Optimization and Systems Theory, Royal Institute of
Technology (KTH), Stockholm, Sweden
ABSTRACT:
This report investigates how Optimal Control and above all, the
Pontryagin Maximum Principle (PMP), can be used to find algorithms for
steering a mobile platform between two pre-specified points in the state
space.
First the problem of finding time-optimal paths for Dubins' as well as
Reeds-Shepp's car models is considered. They turn out to be the
concatenation of circular arcs of maximum curvature and straight line
segments, all tangentially connected (i.e. essentially bang-bang
solutions). For each of these car models, a sufficient family of paths
$\mathcal{F}$, is presented. In addition, an algorithm for synthesizing
the optimal path, i.e. to pinpoint the global optimum inside
$\mathcal{F}$, is provided. The nature of the presented algorithm is
geometrical, which makes it highly suitable for numerical computations.
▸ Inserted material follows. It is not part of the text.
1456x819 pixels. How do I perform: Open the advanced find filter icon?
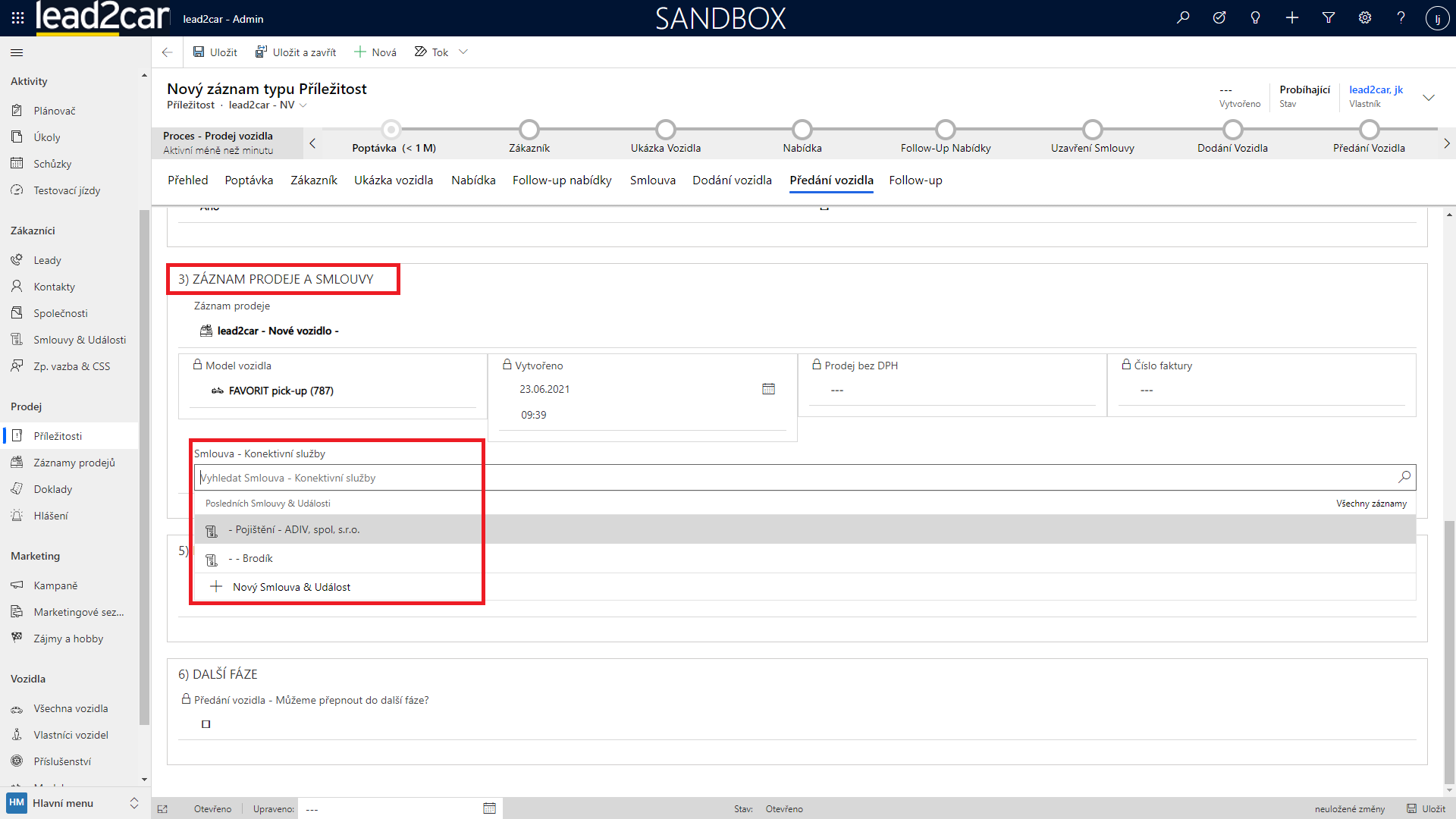[1329, 18]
We then consider the problem of generating smoother, more flexible and
pliable paths. This helps us to reduce the impairment of the steering
device, but also raises the robustness with respect to any possible
uncertainties. Despite some rewarding simulation results, the presented
concept turns out to suffer from severe numerical instability
properties. Upon a more careful investigation, it turns out that the
problem at hand is singular. Finally, in an effort to reduce the
numerical difficulties, an alternative approach, viz. the Method of
Perturbation is adopted. Taking the synthesized time-optimal paths as
the starting point, the idea is to study how a small change in the
design parameter influences the generated paths. Unfortunately, this
approach turns out to be numerically divergent as well.